### Requirement:
Format the records starting at the line that contains "Task: Click the tagline 三里河不是一条河。" and ending at the line that contains "click(1522, 234)" as a Markdown table with the columns Row and Line, one numbered row per line, omitting blank lines.

◆ ◆ ◆ ◆

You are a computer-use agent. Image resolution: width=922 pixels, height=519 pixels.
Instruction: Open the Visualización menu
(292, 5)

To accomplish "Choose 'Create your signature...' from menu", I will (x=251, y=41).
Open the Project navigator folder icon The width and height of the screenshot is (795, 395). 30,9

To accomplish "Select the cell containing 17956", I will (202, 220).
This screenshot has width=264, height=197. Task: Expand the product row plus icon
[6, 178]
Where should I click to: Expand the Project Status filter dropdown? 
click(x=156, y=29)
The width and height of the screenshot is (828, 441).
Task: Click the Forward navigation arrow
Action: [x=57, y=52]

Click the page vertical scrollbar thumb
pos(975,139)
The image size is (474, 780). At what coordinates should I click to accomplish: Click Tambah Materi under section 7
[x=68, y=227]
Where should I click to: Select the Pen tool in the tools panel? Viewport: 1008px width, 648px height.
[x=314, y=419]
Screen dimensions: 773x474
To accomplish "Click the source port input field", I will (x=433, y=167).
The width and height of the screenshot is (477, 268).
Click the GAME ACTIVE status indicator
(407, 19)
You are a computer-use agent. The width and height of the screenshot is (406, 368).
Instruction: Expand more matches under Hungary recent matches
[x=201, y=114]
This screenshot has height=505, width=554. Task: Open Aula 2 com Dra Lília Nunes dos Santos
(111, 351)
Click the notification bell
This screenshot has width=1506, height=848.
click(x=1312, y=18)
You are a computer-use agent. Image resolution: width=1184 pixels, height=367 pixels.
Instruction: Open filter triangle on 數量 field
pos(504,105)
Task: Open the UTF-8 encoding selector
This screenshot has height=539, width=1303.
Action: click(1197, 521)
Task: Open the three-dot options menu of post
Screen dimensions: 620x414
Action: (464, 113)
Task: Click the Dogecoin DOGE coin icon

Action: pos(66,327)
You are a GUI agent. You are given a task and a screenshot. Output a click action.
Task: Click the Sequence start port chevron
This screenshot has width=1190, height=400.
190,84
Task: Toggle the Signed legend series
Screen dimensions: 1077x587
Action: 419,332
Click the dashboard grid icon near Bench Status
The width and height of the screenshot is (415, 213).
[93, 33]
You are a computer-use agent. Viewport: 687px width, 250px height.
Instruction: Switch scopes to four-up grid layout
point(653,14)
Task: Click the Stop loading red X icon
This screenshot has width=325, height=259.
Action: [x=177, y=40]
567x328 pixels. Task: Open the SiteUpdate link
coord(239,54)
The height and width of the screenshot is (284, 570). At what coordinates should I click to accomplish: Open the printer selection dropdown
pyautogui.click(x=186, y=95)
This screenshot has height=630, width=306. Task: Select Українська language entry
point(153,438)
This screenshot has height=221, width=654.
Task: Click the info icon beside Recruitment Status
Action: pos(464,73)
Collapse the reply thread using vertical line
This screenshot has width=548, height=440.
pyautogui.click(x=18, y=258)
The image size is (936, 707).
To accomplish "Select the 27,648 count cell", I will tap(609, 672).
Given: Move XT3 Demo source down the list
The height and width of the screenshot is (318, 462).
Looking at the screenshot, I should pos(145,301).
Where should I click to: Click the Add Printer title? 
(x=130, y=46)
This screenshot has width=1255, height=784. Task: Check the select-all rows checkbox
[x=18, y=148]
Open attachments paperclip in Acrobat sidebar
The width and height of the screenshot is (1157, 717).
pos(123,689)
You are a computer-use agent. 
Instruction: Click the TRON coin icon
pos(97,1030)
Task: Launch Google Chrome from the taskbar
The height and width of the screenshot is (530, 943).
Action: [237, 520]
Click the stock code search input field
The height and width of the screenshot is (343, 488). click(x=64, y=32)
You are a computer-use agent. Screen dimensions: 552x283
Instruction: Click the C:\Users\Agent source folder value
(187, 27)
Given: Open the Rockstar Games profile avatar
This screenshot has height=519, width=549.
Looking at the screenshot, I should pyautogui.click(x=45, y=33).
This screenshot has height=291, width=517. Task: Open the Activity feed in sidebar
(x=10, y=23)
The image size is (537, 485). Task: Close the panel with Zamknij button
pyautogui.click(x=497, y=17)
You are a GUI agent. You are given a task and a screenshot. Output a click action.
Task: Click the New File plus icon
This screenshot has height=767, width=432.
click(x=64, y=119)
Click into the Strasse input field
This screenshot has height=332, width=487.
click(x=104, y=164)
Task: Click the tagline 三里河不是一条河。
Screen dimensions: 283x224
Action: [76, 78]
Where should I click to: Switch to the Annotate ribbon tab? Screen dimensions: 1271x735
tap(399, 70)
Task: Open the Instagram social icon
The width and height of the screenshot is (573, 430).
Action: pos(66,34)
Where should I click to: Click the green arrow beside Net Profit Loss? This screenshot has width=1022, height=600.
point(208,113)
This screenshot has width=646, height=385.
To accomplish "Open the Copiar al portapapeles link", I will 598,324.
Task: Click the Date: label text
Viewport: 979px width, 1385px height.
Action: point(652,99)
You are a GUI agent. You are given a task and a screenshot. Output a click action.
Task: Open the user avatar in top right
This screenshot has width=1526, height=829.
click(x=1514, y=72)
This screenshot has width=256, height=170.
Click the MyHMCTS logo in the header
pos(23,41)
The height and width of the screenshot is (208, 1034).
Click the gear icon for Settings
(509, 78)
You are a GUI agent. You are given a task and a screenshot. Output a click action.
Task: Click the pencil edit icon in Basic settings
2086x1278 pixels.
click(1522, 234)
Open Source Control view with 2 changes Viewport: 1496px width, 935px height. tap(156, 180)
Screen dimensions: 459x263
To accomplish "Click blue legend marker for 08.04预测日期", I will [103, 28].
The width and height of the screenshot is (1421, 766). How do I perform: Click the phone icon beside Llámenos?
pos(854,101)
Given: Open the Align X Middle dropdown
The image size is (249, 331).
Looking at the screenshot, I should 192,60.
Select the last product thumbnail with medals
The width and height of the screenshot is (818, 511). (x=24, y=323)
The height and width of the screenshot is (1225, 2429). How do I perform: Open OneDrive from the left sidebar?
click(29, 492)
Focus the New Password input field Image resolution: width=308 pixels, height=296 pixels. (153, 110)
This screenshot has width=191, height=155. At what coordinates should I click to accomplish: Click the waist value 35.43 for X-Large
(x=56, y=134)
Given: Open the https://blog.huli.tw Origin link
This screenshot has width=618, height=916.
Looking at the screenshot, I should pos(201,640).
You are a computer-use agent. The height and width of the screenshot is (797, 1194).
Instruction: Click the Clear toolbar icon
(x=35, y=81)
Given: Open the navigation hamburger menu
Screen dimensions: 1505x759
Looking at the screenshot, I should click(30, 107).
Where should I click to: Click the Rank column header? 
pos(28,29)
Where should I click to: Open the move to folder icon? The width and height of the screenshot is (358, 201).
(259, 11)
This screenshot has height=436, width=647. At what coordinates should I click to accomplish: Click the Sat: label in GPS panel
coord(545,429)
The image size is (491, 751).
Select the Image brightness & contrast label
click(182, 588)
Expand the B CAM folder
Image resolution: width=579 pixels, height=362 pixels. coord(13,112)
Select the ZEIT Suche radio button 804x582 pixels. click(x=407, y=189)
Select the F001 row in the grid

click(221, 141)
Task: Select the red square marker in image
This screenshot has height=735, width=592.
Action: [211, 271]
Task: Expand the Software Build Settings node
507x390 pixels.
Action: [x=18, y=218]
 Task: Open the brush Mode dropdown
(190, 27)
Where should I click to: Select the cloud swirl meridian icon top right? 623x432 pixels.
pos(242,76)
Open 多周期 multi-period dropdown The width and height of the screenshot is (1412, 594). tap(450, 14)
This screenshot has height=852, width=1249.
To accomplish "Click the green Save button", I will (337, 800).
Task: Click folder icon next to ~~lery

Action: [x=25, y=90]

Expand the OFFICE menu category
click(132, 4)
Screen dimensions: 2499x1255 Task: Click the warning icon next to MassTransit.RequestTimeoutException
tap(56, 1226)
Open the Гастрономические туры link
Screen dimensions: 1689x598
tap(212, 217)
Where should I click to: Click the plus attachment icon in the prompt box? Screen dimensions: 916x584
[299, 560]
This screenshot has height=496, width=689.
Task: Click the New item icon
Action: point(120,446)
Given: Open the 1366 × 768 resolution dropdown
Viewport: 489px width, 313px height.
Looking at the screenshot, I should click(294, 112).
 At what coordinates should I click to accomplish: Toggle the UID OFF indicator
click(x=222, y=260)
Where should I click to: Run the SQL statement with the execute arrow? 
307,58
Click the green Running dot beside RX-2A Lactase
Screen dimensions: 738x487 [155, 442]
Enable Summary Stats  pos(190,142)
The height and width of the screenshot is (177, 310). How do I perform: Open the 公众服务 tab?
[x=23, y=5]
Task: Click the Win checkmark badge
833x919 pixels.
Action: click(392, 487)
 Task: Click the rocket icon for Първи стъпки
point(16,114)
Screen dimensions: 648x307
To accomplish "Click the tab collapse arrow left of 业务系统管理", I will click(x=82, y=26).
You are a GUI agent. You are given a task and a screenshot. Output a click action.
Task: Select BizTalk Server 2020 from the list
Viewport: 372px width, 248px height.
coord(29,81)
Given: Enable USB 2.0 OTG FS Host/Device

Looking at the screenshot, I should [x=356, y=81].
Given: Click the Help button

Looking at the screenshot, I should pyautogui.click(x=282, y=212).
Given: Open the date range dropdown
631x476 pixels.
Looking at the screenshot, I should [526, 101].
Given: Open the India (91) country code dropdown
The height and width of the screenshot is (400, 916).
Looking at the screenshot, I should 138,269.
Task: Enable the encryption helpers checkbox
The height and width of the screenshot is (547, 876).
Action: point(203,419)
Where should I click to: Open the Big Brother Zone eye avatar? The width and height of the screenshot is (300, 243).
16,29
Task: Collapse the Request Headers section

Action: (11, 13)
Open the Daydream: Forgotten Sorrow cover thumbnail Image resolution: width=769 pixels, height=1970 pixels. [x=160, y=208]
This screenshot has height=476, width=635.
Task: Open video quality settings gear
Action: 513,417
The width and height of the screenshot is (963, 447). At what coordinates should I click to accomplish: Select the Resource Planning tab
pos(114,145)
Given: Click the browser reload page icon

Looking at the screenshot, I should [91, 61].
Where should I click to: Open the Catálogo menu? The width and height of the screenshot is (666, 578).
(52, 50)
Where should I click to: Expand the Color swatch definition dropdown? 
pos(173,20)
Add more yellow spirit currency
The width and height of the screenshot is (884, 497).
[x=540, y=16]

◆ ◆ ◆ ◆

### Answer in full:
| Row | Line |
|---|---|
| 1 | Task: Click the tagline 三里河不是一条河。 |
| 2 | Screen dimensions: 283x224 |
| 3 | Action: [76, 78] |
| 4 | Where should I click to: Switch to the Annotate ribbon tab? Screen dimensions: 1271x735 |
| 5 | tap(399, 70) |
| 6 | Task: Open the Instagram social icon |
| 7 | The width and height of the screenshot is (573, 430). |
| 8 | Action: pos(66,34) |
| 9 | Where should I click to: Click the green arrow beside Net Profit Loss? This screenshot has width=1022, height=600. |
| 10 | point(208,113) |
| 11 | This screenshot has width=646, height=385. |
| 12 | To accomplish "Open the Copiar al portapapeles link", I will 598,324. |
| 13 | Task: Click the Date: label text |
| 14 | Viewport: 979px width, 1385px height. |
| 15 | Action: point(652,99) |
| 16 | You are a GUI agent. You are given a task and a screenshot. Output a click action. |
| 17 | Task: Open the user avatar in top right |
| 18 | This screenshot has width=1526, height=829. |
| 19 | click(x=1514, y=72) |
| 20 | This screenshot has width=256, height=170. |
| 21 | Click the MyHMCTS logo in the header |
| 22 | pos(23,41) |
| 23 | The height and width of the screenshot is (208, 1034). |
| 24 | Click the gear icon for Settings |
| 25 | (509, 78) |
| 26 | You are a GUI agent. You are given a task and a screenshot. Output a click action. |
| 27 | Task: Click the pencil edit icon in Basic settings |
| 28 | 2086x1278 pixels. |
| 29 | click(1522, 234) |